-- Stated exercise 1 --
Copy the dataset items below, from the line with "Where should I click to: Expand" up to and including the last line of the entries.

-- Start Page text --

Art as Thought-Provoking
The main focus of this week’s session of 7 Ways of Thinking About Art (Tate Modern) was the tension between treating works of art as catalysts for subjective musing and the idea that they might (or should, to be any good) have definite objective meanings. I presented these two approaches as at opposite ends of a scale, though these may not be mutually exclusive.
A key question is the degree to which works of art are like Rorschach inkblots: stimuli for projective interpretation, where autobiography, mood, and mental set of the viewer play a substantial role. Whilst it is naive to believe it possible to enter a gallery with an innocent eye, the mind cleansed of all associations and expectations, and plausible to think that seeing is, as the philosopher of science N.R. Hanson put it, 'a theory-laden activity' ('There is more to seeing than meets the eyeball'), there are still limits to interpretation. We can't see whatever we want to see - our interpretations are based on something out there even if they are idiosyncratic or whimsical. Nevertheless, context and expectation have a significant role to play, as they do in most aspects of our life (read this interesting discussion of the psychology of why we like what we like)
Many appreciators of the visual arts are content that particular works of art should simply stimulate a range of interesting responses, and believe that art should be open-ended. It is an orthodoxy amongst views of contemporary art that didactic art tends to be bad art - it is in ambiguity and the possibility of generating new interpretations that art's value lies. In contrast to this view, Alain de Botton has recently asserted in his book Religion for Atheists, that good art can and should be didactic, that it should teach us through sensuous beautiful creations, to be good and wise.
You can listen to a short audio interview I made with Alain de Botton which includes a discussion of his view of art here.

-- End Page text --

-- Stated exercise 2 --
In the article above on art as thought-provoking, rewrite the section from "A key question" up to and including "what we like)", changing "inkblots" to "ink patterns".

-- Start Supplied information --

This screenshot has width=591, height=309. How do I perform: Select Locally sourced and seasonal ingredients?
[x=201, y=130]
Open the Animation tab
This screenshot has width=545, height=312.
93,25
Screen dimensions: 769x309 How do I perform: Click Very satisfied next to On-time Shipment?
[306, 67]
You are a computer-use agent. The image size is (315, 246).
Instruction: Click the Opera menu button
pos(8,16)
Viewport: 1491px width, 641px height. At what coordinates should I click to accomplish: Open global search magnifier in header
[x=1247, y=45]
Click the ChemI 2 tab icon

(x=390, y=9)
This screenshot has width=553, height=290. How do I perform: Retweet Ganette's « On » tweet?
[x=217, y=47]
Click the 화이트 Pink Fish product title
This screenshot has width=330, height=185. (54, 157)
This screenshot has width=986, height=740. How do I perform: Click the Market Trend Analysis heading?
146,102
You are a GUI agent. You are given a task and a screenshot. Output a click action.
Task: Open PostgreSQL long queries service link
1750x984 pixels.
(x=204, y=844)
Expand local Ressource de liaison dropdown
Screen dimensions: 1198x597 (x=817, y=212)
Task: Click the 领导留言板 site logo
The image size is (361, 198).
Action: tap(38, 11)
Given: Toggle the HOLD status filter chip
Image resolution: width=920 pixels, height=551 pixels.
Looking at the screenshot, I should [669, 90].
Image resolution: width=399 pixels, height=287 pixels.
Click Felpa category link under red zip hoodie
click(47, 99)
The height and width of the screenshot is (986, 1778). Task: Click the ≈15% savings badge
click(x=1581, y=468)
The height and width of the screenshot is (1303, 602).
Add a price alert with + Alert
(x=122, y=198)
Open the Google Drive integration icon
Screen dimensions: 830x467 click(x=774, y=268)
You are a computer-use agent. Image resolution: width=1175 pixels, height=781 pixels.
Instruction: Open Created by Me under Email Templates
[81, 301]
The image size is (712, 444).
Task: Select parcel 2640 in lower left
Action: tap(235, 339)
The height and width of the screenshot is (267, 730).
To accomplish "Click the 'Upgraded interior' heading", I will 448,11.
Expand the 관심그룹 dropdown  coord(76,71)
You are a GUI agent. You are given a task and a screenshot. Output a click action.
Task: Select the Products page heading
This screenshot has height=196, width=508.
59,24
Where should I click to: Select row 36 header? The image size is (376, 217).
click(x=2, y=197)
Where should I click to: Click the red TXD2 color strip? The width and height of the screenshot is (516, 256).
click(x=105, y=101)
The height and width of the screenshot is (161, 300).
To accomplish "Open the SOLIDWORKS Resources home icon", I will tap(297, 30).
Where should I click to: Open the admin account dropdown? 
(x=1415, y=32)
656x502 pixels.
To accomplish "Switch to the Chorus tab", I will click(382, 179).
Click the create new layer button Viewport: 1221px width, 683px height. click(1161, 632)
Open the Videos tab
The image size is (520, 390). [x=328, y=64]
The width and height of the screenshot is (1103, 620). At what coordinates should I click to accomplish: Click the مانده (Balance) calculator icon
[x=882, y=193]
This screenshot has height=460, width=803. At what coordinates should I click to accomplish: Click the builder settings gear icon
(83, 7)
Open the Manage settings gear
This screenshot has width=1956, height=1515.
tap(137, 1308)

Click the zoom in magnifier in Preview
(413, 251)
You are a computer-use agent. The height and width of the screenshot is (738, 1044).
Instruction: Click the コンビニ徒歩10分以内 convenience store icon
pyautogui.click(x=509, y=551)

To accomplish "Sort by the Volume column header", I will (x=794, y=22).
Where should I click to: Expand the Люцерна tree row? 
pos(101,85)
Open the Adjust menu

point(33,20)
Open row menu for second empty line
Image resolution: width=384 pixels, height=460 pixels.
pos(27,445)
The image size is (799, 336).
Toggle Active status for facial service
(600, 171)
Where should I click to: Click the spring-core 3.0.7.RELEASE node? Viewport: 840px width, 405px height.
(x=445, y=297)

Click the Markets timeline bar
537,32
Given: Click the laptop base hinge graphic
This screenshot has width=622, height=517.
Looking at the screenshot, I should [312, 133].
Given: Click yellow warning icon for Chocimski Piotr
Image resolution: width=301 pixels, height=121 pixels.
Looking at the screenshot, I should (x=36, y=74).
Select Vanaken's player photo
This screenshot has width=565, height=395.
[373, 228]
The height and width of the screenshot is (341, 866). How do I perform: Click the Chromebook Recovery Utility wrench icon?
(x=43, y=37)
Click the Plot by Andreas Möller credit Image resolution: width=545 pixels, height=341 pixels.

-- End Supplied information --

-- Exercise solution 1 --
Where should I click to: Expand the Люцерна tree row? 
pos(101,85)
Open the Adjust menu

point(33,20)
Open row menu for second empty line
Image resolution: width=384 pixels, height=460 pixels.
pos(27,445)
The image size is (799, 336).
Toggle Active status for facial service
(600, 171)
Where should I click to: Click the spring-core 3.0.7.RELEASE node? Viewport: 840px width, 405px height.
(x=445, y=297)

Click the Markets timeline bar
537,32
Given: Click the laptop base hinge graphic
This screenshot has width=622, height=517.
Looking at the screenshot, I should [312, 133].
Given: Click yellow warning icon for Chocimski Piotr
Image resolution: width=301 pixels, height=121 pixels.
Looking at the screenshot, I should (x=36, y=74).
Select Vanaken's player photo
This screenshot has width=565, height=395.
[373, 228]
The height and width of the screenshot is (341, 866). How do I perform: Click the Chromebook Recovery Utility wrench icon?
(x=43, y=37)
Click the Plot by Andreas Möller credit Image resolution: width=545 pixels, height=341 pixels.

-- Exercise solution 2 --
A key question is the degree to which works of art are like Rorschach ink patterns: stimuli for projective interpretation, where autobiography, mood, and mental set of the viewer play a substantial role. Whilst it is naive to believe it possible to enter a gallery with an innocent eye, the mind cleansed of all associations and expectations, and plausible to think that seeing is, as the philosopher of science N.R. Hanson put it, 'a theory-laden activity' ('There is more to seeing than meets the eyeball'), there are still limits to interpretation. We can't see whatever we want to see - our interpretations are based on something out there even if they are idiosyncratic or whimsical. Nevertheless, context and expectation have a significant role to play, as they do in most aspects of our life (read this interesting discussion of the psychology of why we like what we like)